A combination of technologies is reaping rewards for farmers.
The use of reproductive technologies such as sexed semen and embryo transfer in commercial dairy herds is not a new phenomenon, however significant refinement and advancement means that combining these technologies alongside genomic testing could be a cost-effective approach to increasing the rate of genetic gain.
Multiple ovulation embryo transfer (MOET) involves producing multiple embryos from a single animal, thereby amplifying desirable genetics, increasing reproductive rate and decreasing the generation interval — both key drivers of genetic gain.

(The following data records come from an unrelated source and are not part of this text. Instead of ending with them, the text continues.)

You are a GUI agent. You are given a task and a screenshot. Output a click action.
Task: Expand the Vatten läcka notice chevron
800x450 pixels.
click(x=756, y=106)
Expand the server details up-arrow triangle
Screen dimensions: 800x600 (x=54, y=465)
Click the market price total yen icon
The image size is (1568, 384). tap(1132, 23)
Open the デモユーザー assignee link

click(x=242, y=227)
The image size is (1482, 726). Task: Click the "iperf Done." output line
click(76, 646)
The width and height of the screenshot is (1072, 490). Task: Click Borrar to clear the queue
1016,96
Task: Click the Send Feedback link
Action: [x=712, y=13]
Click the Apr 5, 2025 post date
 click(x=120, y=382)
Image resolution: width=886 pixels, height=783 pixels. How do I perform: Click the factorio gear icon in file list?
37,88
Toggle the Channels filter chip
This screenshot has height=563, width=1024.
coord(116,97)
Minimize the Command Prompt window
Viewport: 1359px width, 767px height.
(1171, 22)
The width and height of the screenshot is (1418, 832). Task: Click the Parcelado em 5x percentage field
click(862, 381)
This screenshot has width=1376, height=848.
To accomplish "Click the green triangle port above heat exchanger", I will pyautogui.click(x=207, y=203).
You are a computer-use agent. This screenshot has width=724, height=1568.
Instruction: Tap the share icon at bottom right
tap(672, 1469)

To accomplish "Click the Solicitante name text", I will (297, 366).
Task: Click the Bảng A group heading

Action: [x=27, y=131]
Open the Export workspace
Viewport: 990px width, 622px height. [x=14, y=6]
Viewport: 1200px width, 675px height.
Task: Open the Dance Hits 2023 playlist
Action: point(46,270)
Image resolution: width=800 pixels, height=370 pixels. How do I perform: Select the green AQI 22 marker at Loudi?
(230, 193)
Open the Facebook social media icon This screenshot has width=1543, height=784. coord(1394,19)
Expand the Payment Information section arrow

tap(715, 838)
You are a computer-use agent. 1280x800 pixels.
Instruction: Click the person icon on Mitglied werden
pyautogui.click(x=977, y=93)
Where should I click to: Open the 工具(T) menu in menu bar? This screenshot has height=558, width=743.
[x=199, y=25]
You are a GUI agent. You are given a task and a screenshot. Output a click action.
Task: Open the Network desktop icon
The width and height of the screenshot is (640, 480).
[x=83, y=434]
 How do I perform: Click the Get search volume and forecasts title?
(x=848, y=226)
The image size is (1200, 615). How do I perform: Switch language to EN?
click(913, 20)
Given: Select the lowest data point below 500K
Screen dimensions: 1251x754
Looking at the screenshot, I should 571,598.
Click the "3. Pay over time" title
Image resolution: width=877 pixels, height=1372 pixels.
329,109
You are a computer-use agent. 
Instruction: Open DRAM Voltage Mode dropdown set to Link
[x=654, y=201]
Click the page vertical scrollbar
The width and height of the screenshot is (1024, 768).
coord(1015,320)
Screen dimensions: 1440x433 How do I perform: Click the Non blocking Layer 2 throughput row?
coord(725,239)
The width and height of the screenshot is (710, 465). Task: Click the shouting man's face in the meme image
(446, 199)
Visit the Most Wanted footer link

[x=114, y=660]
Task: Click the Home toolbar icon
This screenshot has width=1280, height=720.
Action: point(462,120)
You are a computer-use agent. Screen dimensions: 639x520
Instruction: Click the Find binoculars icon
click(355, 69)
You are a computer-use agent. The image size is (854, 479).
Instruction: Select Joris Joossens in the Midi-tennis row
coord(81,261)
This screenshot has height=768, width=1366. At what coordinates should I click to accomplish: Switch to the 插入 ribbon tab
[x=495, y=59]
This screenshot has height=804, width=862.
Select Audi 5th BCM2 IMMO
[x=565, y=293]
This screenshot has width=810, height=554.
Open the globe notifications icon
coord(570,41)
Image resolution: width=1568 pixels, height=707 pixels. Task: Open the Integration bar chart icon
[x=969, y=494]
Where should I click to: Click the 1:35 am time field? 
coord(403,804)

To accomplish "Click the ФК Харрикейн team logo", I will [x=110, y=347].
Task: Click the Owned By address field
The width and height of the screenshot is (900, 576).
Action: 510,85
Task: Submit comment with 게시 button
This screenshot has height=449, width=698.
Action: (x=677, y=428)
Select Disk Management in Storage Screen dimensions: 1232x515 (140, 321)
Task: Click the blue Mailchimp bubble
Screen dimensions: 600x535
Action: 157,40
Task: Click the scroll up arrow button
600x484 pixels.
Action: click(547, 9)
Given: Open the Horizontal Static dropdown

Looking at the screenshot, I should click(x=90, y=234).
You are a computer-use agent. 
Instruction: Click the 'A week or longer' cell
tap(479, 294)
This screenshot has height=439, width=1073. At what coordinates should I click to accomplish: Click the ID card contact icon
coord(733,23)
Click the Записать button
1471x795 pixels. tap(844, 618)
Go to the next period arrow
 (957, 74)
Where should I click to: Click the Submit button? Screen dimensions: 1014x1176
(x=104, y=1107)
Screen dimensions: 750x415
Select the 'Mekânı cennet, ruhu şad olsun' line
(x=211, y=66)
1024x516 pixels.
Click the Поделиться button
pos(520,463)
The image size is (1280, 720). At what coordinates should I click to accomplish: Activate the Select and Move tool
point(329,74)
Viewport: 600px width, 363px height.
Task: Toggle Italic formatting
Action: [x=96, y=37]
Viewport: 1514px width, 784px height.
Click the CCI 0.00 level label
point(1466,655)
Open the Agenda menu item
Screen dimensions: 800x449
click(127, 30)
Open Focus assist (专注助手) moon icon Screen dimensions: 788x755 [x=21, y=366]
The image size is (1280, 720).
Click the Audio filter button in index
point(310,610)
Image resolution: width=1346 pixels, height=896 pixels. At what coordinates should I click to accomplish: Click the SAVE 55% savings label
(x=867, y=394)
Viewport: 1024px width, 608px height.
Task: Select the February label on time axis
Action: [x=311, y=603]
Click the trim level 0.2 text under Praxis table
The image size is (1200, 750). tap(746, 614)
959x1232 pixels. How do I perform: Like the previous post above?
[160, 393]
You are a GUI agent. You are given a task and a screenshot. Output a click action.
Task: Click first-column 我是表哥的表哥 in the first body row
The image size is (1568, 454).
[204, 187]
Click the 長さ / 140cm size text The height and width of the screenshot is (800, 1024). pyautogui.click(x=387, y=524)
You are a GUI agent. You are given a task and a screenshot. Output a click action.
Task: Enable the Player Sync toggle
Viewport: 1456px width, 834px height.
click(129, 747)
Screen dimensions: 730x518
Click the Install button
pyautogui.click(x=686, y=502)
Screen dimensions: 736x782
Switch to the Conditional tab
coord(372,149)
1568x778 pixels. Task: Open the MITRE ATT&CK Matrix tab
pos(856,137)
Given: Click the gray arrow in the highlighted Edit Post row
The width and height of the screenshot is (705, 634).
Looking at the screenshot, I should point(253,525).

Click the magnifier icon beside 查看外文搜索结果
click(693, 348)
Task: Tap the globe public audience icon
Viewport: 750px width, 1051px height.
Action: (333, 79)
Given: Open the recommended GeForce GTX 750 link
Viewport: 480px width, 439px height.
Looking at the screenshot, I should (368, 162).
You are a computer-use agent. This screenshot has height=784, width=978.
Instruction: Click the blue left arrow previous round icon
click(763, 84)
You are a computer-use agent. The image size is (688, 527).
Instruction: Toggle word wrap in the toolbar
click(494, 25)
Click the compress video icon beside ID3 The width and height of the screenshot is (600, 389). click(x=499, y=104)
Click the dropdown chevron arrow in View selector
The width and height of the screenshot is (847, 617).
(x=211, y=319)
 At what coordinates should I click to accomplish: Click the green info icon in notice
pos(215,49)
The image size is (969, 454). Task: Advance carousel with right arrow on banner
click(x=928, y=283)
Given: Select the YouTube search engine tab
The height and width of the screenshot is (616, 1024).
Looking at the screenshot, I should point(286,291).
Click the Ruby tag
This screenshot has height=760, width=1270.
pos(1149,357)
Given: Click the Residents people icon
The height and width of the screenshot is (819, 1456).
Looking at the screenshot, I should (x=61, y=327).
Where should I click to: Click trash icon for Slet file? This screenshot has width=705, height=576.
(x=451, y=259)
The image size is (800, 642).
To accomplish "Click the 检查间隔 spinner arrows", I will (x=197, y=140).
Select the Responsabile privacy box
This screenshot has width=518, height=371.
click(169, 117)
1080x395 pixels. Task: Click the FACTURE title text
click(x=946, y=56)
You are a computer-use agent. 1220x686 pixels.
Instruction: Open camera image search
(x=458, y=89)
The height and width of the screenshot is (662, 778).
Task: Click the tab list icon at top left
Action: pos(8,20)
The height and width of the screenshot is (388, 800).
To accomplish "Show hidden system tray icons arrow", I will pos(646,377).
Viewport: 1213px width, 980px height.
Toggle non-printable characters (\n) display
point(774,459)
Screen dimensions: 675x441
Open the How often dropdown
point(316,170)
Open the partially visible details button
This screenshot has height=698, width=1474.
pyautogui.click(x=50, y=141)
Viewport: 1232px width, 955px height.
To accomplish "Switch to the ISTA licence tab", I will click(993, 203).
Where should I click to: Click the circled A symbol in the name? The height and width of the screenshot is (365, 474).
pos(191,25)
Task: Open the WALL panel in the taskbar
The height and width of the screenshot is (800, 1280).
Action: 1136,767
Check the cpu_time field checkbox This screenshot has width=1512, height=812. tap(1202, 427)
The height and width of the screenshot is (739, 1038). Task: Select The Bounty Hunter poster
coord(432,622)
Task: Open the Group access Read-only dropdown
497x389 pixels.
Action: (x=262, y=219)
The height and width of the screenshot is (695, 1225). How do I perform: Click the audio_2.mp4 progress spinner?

Dr Lindsay Moore, of Dr R.L Moore & Associates in South Gippsland, is currently conducting a field study of the cost benefit of using sexed semen and MOET in heifers.
Combining these technologies could offer benefits to the dairy farmer including the reduction of birth rate of bull calves as well as production of high index embryos as a saleable commodity to the wider commercial dairy industry.
Veterinarian and assistant to Dr Moore, Kate Woodward, said in the past the use of sexed semen in MOET programs was limited and even discouraged due to variable and often poor results.
Because of this, Dr Woodward said artificial insemination and sexed semen was preferred to embryo transfer; but now, operators were becoming more skilled and experiencing much more consistent results, often comparable to those achieved using conventional semen.
“I believe the quality of the sexed semen being used is better than it was when sexed semen was first available.”
With MOET, sexed semen is still used, however the embryo is flushed out for use on other animals.
In terms of cost-effectiveness, MOET has the ability to create more embryos per procedure.
The trial started several months ago, and while there are no firm numbers yet, Dr Woodward said Dr Moore had found some impressive results.
The trial has included up to seven farms and 25–30 animals, however it is hoped that up to 100 animals may be included.
At this point, Dr Woodward said the trial was achieving a high incidence of usable female embryos. On one farm, seven animals have been included in the trial; flushing these animals produced 39 embryos of which 29 were useable.
“Hopefully the end result is high quality embryos that are almost certainly female,” she said.
Dr Woodward said by combining this technology with genomics, breeders could identify and focus on genetically superior heifers, harvesting top quality embryos from those individuals, thereby fast-tracking genetic gains.
Results between herds would vary due to biological factors.
In collaboration with the Australian Dairy Herd Improvement Scheme’s ImProving Herds project, the study will be conducted in herds across the Gippsland area in 2016 and will specifically use 12-to-15-month-old maiden heifers.
Heifers in the trial groups will likely undergo one or two MOET cycles before being mated to calve naturally.
Dr Moore aims to include at least 10 farms in the study, which will yield important data regarding the factors affecting success in terms of embryo yields.